Im nächsten Teil sind Regelungen zu Bußgeldern, Befugnissen und Verfahren entsprechend dem DSA zu finden. Die Schlussvorschriften des Gesetzesentwurfs sehen letztlich eine Reihe von Gesetzesänderungen vor, die insbesondere im Zusammenhang zur Begriffsänderung von „Telemedien“ zu „digitale Dienste“ stehen.  

III.  Die neue Koordinierungsstelle im Einzelnen

Die Bundesnetzagentur soll laut dem Referentenentwurf als neue Koordinierungsstelle für digitale Dienste dienen. Dies soll im Einzelnen wie folgt aussehen: Die Bundesnetzagentur ist mit der unparteiischen, transparenten ebenso wie zeitnahen Sicherstellung der aus dem DSA folgenden Rechten und Pflichten beauftragt. Angedacht für die Ausstattung sind 70 Planstellen für die Fachaufgaben und 19 Planstellen sind für die Querschnittsbereiche vorgesehen. Darüber hinaus soll der Bundesnetzagentur zukünftig ein Forschungsbudget in Höhe von 300.000 EUR zustehen. Das Etat soll insbesondere darauf gerichtet sein, Aufgaben, die im Zusammenhang zum DSA stehen, sachgemäß und qualifiziert zu erfüllen. Ein Gremium, welches sich aus wissenschaftlichen, wirtschaftlichen sowie zivilgesellschaftlichen Vertretern zusammenstellt, soll für einen fortlaufenden Austausch zwischen den Koordinatoren der Behörde und externen Experten sorgen und dabei eine beratende Funktion annehmen.

- _Arbeitsauftrag_
Führe den obigen Text über die Bundesnetzagentur als neue Koordinierungsstelle für digitale Dienste nach seinem letzten Satz fort.

- _Gespeicherte Zeilen_
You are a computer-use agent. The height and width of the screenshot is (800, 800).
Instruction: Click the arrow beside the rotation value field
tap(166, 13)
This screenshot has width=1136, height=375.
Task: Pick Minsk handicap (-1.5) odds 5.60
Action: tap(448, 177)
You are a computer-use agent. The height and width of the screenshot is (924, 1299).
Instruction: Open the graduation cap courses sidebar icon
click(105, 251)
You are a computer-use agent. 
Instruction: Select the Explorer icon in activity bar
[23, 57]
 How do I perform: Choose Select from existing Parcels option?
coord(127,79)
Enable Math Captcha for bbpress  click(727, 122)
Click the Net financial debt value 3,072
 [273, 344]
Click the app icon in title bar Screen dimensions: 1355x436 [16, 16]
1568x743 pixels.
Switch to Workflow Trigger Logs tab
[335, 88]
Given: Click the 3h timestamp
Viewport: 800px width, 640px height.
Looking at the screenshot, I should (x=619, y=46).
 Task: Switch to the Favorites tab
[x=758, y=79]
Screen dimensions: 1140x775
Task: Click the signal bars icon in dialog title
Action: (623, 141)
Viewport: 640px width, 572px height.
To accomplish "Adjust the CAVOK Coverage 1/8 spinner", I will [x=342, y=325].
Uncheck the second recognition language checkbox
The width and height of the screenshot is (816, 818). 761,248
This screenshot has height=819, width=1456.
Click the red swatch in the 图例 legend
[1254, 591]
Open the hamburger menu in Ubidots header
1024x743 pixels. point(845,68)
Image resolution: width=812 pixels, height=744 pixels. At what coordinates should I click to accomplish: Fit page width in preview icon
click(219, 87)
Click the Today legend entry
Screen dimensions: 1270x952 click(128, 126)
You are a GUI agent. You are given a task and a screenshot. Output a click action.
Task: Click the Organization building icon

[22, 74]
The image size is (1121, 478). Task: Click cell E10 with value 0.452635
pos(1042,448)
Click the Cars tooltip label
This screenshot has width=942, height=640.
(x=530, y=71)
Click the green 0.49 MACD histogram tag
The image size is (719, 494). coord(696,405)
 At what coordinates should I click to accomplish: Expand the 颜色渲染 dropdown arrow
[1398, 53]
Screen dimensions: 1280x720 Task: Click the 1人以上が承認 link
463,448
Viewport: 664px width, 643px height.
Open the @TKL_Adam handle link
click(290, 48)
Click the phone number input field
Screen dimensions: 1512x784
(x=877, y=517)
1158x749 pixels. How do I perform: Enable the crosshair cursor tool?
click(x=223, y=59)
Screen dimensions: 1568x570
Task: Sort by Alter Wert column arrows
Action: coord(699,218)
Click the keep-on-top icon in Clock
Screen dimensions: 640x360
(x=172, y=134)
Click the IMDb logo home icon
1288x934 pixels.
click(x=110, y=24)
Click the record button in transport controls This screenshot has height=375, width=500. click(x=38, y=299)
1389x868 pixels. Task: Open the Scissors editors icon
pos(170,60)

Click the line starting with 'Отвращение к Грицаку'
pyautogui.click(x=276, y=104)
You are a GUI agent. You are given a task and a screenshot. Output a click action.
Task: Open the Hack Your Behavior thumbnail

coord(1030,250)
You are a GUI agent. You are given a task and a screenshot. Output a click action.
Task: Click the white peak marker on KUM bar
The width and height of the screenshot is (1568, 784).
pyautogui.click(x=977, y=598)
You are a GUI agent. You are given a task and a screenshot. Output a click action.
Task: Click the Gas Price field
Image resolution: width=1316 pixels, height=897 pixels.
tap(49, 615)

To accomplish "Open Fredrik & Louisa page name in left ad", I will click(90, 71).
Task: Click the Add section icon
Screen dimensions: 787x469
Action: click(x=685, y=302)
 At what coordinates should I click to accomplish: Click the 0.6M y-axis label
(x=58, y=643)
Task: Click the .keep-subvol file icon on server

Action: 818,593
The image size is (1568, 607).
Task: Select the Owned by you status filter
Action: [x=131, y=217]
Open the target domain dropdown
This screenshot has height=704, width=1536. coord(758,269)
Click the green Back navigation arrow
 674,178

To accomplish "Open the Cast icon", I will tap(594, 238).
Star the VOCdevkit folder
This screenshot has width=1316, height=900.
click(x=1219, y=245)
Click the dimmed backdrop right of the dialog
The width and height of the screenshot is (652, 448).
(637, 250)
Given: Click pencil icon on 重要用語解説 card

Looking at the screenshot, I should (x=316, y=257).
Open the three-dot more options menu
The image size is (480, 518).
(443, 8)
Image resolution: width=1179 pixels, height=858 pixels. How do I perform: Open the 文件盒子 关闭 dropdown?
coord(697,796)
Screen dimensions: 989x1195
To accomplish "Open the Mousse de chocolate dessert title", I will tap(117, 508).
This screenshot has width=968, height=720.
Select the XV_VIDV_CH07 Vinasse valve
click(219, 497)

- _Ergebnis der Übung_
Die Betreiber sehr großer Plattformen, die dem DSA unterliegen, sollten daher eine weitere Zuständigkeit für ihre Compliance Abteilungen einrichten, um damit die Einhaltung der DSA-Regelungen gewährleisten zu können. Der DSA sieht ferner eine Zusammenarbeit zwischen den Koordinatoren der digitalen Dienste und den Compliance-Abteilungen der Plattformanbieter vor.

Die Bundesnetzagentur ist neben der Überwachung der Einhaltung von Rechten und Pflichten aus dem DSA außerdem mit der Beaufsichtigung der Einhaltung der Pflichten aus der P2B-Verordnung betraut. Angesichts der nicht unerheblichen Schnittmenge an Verbraucherschutz zwischen der P2B-Verordnung und dem DSA erwies sich die erweiterte Zuständigkeit der Bundesnetzagentur als eine sinnvolle Lösung, um beide Aufgabenbereiche miteinander zu verbinden und die Beaufsichtigung der Durchsetzung sowohl des DSA als auch der P2B-Verordnung effektiv zu gewährleisten.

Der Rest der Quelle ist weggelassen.